The rulemaking is so contentious that the bureau dragged its feet for more than a decade and ultimately was forced to issue a proposal only after being sued in 2019 by the California Reinvestment Coalition.

“An overarching concern with this new rule is that all of this new data will be used for fair-lending supervision and enforcement by the government, as well as for litigation by the public,” said Richard Horn, co-managing partner at the law firm Garris Horn and a former CFPB senior counsel and special advisor.

Bankers are expected to ask the CFPB during the 90-day comment period for broad exemptions for small banks. Currently the proposed rule covers any financial institution that originates 25 or more small-business loans a year. An outline of the plan released last year by then-CFPB Director Kathy Kraninger considered exempting lenders with under $200 million of assets.

"Why bother with an exemption at all if they are going to set the bar that ridiculously low?" Camden Fine, president and CEO of Calvert Advisors, said of the current proposed 25-loan threshold.

Fine, a former head of the Independent Community Bankers of America, said Kraninger's alternative approach "was better, but even that is very low by Dodd-Frank Act standards."

"Community banks are the nation’s backbone when it comes to small business lending," he said. "Is the administration trying to throttle small-business lending by setting such an absurdly low exemption threshold?

Consumer advocates had urged the CFPB to be consistent with the 2015 HMDA rule, which gave an exemption to lenders that originate fewer than 25 loans a year. But last year the Trump administration, citing regulatory burdens on small banks, raised the HMDA threshold to 100 loans.

Noah W. Wilcox, CEO of the $282.5 million-asset Grand Rapids State Bank in Minnesota, wrote on Twitter: “The CFPB proposed exemption from 1071 at 25 or fewer loans is a complete insult to the community banks that lead the nation in small business lending. We need a robust exemption and these businesses deserve it!”

Many bankers said small-business lending is a vehicle for solving income inequality and systemic racism. But they said the data collection could result in a lending pullback because of the high cost of compliance.

“It will be another big burden, another example of increasing compliance costs to solve a policy goal which may or may not be solvable through this,” said Barry at Capital Bank. He said he would need to hire more staff and potentially switch technology vendors to comply.

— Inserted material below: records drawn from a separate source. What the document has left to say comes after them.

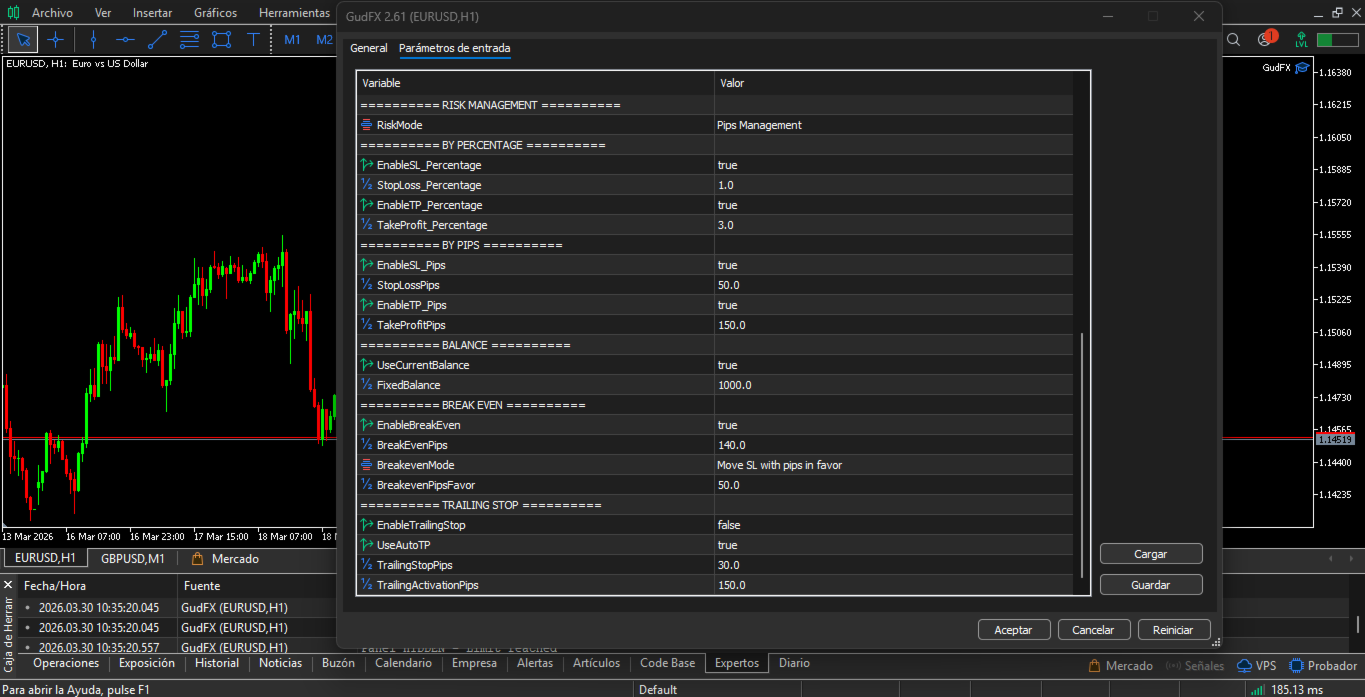Image resolution: width=1365 pixels, height=697 pixels.
Task: Toggle EnableTrailingStop false value
Action: (890, 525)
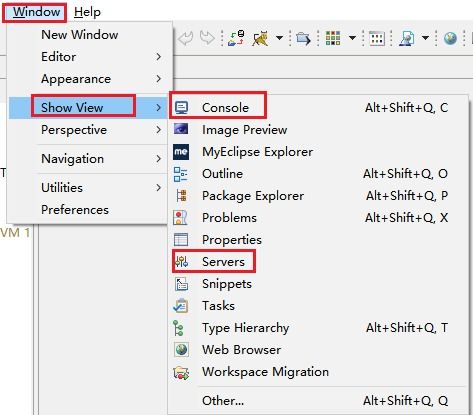Click the Web Browser globe icon in submenu

(x=181, y=350)
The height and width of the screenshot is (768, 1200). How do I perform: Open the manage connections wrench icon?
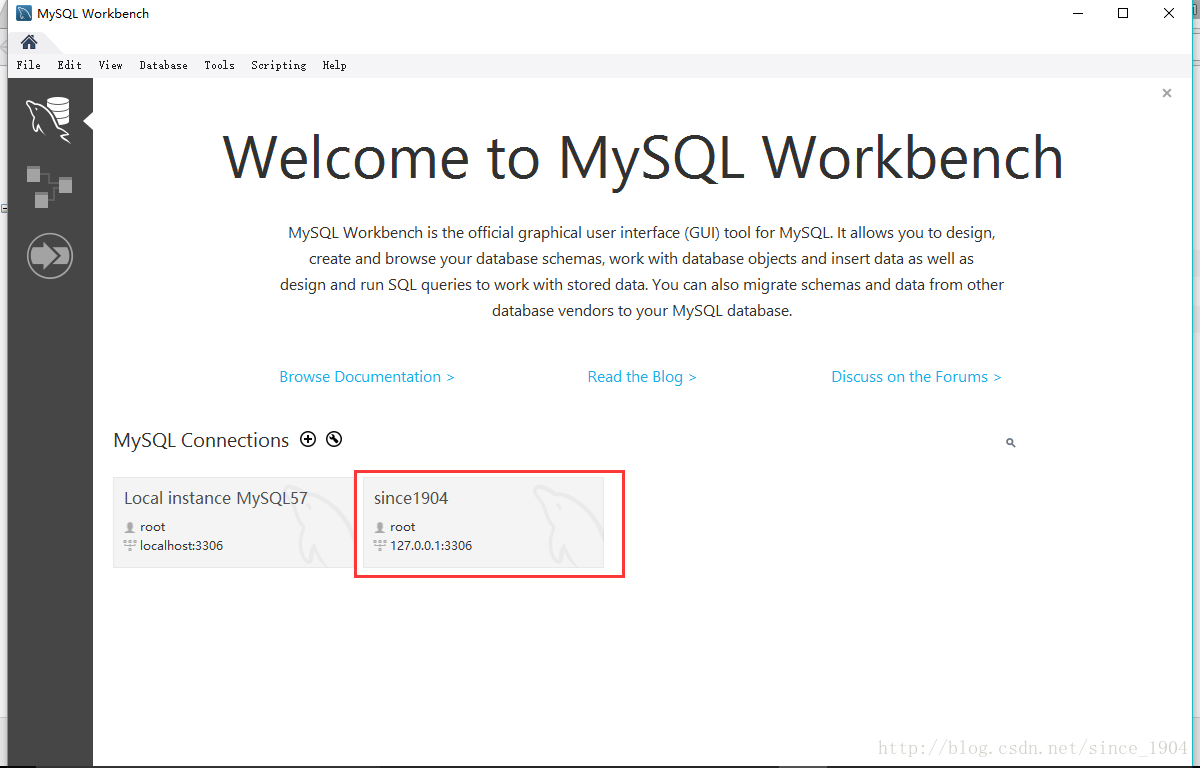tap(334, 439)
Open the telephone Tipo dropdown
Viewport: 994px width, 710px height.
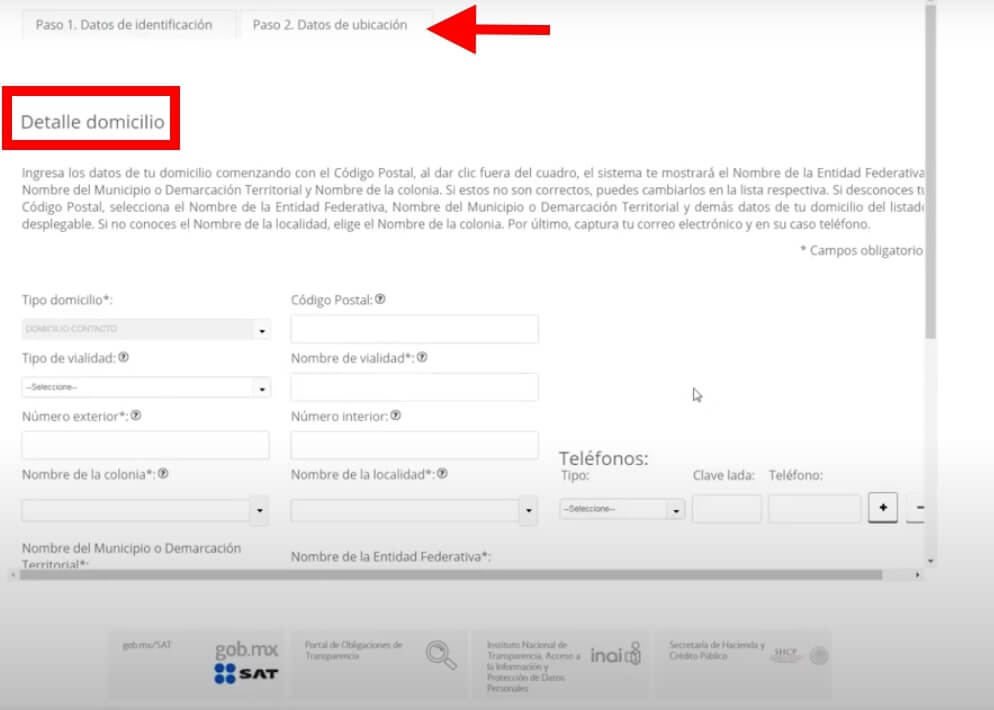676,510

There also is the question of how the CFPB will use the data to compare small-business loans across thousands of very different financial institutions and small-business credit products. Bank lawyers say there are plenty of good reasons why loan applicants are denied even if those reasons are unclear from the data. Loan officers use discretion and subjectivity in making decisions about which small-business loans to approve.

“Each loan is like a work of art. It has to be underwritten based upon these idiosyncratic aspects of a small business: what industry it is in, what geography, what level of capital, what stage of growth,” said Thomas. “It is a complicated process to make an objective credit decision to help a small-business owner succeed or gain access to capital.”